Cartoonist Whose Depiction Of Prophet Muhammad Sparked Outrage Dies At 86
Kurt Westergaard, the Danish cartoonist whose image of the Prophet Muhammad sparked anger that led to the Charlie Hebdo massacre, has died.
Westergaard died after suffering from a long illness, with his family telling the Berlingske newspaper that he passed away in his sleep.
The cartoonist was responsible for 12 drawings inside the conservative daily newspaper Jyllands-Posten under the headline ‘The Face of Muhammad’. This led to significant backlash from Muslims, who do not believe the prophet Muhammad should be depicted.
Anti-Danish violence began to occur in February 2006, and ambassadors of Muslim-majority countries sent official complaints to Denmark.
The weekly satirical magazine Charlie Hebdo reprinted the images by the cartoonist in 2012. This once again caused uproar, culminating in the 2015 massacre that left 12 people dead at the magazine’s offices in Paris.
The cartoonist also faced threats to his own life. In 2008, the Danish intelligence service announced that they had arrested three people who were planning to murder Westergaard.

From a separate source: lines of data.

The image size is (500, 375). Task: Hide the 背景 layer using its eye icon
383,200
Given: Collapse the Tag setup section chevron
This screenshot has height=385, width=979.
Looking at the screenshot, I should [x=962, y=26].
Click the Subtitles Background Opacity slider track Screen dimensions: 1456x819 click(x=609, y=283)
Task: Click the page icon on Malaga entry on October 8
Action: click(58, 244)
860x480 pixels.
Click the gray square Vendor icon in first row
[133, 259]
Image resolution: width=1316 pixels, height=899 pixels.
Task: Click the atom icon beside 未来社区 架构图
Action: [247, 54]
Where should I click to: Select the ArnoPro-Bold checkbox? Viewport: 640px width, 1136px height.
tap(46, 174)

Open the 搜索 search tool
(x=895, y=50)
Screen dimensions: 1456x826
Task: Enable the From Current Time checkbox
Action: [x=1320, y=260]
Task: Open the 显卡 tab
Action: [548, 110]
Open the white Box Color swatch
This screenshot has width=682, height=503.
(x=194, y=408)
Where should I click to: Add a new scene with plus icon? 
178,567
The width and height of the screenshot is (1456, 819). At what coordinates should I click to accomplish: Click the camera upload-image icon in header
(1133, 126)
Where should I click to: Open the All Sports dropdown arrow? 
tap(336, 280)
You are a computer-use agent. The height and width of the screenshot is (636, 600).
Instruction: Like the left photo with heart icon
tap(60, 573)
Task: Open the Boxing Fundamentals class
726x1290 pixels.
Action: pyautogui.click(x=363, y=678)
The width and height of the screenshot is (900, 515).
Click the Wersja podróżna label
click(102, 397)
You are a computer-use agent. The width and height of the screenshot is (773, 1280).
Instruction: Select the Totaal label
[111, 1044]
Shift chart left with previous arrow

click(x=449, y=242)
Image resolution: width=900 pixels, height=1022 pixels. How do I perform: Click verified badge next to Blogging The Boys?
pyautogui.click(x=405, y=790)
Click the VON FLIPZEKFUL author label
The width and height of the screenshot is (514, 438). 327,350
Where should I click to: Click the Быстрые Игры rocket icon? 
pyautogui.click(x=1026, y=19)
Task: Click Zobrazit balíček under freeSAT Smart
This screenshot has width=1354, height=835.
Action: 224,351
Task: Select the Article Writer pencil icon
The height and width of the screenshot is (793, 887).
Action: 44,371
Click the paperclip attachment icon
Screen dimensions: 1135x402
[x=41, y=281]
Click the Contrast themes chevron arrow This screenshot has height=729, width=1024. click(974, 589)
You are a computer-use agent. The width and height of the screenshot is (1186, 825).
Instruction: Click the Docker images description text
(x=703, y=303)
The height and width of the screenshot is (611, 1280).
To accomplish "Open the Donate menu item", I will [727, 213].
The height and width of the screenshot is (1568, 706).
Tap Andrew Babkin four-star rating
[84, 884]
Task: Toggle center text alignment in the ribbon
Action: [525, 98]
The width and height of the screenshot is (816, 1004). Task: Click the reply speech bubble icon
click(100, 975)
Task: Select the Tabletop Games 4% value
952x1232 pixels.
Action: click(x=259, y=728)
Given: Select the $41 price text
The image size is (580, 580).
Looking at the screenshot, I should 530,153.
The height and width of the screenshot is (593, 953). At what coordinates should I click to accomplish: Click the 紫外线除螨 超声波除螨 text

Additionally, in 2010 a 28-year-old Somalian, Mohamed Geele, was found at his house armed with a knife, and was planning on killing the cartoonist. Geele was sentenced to nine years in prison in 2011.
Discussing his cartoons in 2008, Westergaard told Reuters that he had no regrets:
I would do it the same way (again) because I think that this cartoon crisis in a way is a catalyst which is intensifying the adaptation of Islam.
We are discussing the two cultures, the two religions as never before and that is important.
When protests against his work became violent, Westergaard went into hiding before settling in a heavily fortified house in Aarhus, Denmark. In his later years, the cartoonist had to live with a bodyguard at secret addresses.